Donald Hatfield Rayburn
December 27, 2011
Donald Hatfield Rayburn died peacefully Dec. 18 in Carbondale, Colo., mercifully surrounded by family.
Born March 21, 1931 in St. Paul, Minn., Don grew up in St. Croix Falls, Minn. with his parents, Willa and Alan Rayburn, and three adoring sisters, Willa Lammer, Janet Meier and Cynthia Wise. He earned a bachelor of science degree in soils agronomy from University of Wisconsin-Stout, where he joined the ski club and developed his lifelong love of skiing.
After college, Don joined the Army during the Korean War. After his discharge, he worked for the FDA as a food inspector, ending in Denver, where he quit to avoid a promotion to a larger city. With a friend, he opened Christy Sports. They bought shipments of long wooden skis from the 10th Mountain Division, cut them down, screwed on metal edges and sold them at the shop. He sold his share of the store for $100 and moved to Aspen, “just to be a ski bum for one season.” This “one season” lasted more than four decades.

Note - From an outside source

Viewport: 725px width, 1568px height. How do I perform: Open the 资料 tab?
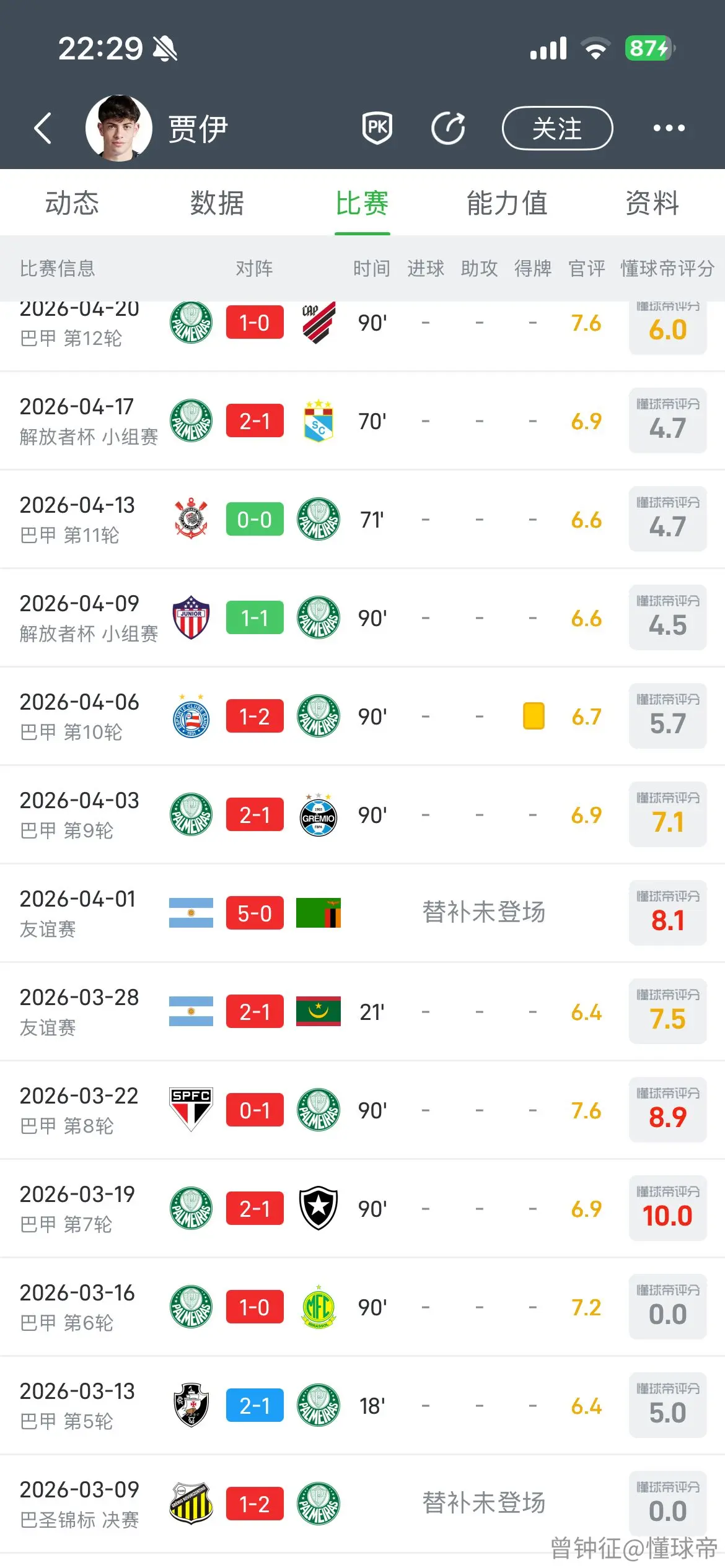652,203
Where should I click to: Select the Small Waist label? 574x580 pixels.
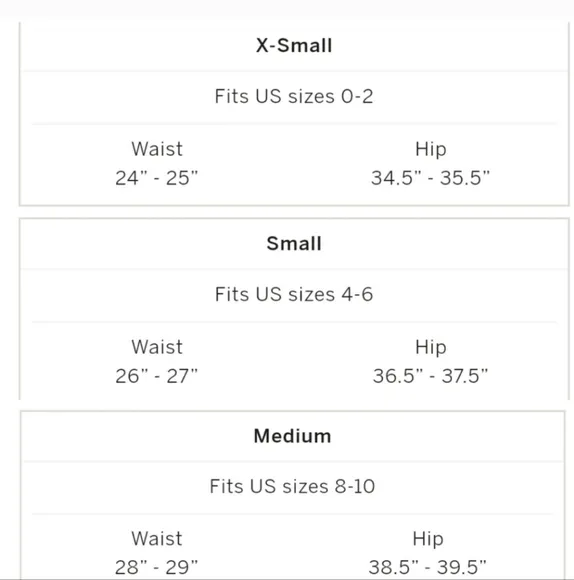(157, 347)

Don started with the Skico as a peon, boot packing and hand shoveling moguls, picking rocks and cutting trails on Aspen Mountain. He lived in a mine shaft at the bottom, the cold air from the mine keeping his milk, eggs and road-kill meat fresh.

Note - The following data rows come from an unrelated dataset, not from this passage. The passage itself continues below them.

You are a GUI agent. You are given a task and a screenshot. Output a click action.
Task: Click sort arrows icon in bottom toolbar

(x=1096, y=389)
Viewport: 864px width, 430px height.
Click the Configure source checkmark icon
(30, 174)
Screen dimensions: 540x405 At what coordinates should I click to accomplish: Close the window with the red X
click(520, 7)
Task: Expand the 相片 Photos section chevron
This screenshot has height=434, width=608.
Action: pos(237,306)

Don loved the opportunity he had to be a pioneer in the ski industry. He convinced DRC Brown to let him install snowmaking for the first time and later was the first to allow snowboarders on a Skico mountain. He was manager of Buttermilk and Aspen Mountain, trails director at Ajax, mountain planner for Snowmass, guided snowcat tours before there were lifts, and finally retired to return to ski patrol at Snowmass, refusing promotion so he could just ski.
Don had a sharp wit, a gentle way with difficult women, a willingness to try anything and a remarkable ability to enjoy almost everything.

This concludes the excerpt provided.